Please give the records starting at the line that contains "Tap the Safari back arrow" and ending at the line that contains "coord(222,127)" as a numbered list, leaving out blank lines.

[Data section]:
>>>>
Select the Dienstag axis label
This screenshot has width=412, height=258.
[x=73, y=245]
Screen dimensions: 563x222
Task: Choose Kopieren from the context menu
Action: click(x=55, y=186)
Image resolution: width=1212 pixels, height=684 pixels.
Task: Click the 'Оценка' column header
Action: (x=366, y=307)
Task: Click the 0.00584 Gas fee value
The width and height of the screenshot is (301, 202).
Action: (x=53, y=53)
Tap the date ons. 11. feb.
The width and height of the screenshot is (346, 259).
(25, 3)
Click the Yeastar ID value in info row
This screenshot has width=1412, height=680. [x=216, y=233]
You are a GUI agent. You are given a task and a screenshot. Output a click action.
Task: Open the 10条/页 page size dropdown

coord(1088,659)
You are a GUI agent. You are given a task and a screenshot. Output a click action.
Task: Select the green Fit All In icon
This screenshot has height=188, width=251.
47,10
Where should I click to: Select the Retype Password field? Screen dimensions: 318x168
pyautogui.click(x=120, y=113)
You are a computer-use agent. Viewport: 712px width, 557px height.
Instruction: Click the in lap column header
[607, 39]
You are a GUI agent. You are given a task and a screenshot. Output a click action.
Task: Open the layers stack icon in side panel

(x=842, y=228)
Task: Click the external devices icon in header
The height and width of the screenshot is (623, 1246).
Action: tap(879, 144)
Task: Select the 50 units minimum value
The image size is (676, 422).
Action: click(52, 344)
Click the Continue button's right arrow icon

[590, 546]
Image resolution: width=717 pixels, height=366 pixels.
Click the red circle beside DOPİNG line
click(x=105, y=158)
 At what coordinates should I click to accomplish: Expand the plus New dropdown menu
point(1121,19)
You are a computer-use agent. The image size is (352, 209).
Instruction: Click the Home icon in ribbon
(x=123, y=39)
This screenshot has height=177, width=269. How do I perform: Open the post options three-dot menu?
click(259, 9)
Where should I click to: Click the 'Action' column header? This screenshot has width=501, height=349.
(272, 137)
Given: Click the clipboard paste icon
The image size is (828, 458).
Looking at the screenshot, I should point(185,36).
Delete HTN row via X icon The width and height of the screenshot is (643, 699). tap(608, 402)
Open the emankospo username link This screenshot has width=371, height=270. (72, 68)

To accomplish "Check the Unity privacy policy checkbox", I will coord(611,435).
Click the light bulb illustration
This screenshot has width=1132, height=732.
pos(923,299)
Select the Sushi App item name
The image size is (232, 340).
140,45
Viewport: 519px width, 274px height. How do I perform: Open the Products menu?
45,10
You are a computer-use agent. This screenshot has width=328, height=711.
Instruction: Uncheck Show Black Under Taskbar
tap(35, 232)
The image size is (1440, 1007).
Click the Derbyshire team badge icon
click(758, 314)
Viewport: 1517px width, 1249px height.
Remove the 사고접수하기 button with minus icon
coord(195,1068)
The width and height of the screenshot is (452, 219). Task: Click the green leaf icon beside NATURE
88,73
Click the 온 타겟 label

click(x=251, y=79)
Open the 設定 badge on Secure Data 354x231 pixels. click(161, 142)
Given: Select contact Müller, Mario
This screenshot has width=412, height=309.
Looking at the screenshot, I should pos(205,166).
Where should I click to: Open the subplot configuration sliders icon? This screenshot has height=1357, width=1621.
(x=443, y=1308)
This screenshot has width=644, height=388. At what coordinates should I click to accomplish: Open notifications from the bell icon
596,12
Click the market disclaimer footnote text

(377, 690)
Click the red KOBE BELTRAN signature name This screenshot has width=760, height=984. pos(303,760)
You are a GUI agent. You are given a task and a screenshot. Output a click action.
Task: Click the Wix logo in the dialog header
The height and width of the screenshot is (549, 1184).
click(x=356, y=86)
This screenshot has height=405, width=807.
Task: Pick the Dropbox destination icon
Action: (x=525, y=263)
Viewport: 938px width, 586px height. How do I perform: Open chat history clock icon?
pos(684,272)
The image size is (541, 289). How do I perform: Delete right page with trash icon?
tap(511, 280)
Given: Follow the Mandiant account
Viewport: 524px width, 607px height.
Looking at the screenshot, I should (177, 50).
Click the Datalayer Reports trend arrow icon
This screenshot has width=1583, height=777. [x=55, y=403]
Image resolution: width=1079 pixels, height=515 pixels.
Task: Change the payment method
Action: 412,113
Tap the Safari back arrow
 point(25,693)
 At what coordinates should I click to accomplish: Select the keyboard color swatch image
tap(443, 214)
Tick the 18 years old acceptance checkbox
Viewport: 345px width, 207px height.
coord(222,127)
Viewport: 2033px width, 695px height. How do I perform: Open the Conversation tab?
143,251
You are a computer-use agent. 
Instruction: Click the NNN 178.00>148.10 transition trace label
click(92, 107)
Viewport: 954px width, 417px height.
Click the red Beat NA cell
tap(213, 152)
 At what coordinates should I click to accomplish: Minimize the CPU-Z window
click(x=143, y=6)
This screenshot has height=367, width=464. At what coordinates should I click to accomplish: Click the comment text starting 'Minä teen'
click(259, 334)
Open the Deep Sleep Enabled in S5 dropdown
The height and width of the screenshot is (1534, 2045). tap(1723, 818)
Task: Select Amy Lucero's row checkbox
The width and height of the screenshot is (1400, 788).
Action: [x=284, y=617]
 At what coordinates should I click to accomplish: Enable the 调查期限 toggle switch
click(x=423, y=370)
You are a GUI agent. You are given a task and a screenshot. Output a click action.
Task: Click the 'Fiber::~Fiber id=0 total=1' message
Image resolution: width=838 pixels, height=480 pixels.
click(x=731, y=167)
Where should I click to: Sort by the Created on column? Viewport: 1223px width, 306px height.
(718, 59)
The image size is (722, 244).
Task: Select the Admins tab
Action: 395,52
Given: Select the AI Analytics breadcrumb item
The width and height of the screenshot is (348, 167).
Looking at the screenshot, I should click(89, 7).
<<<<
[In response]:
1. Tap the Safari back arrow
2.  point(25,693)
3.  At what coordinates should I click to accomplish: Select the keyboard color swatch image
4. tap(443, 214)
5. Tick the 18 years old acceptance checkbox
6. Viewport: 345px width, 207px height.
7. coord(222,127)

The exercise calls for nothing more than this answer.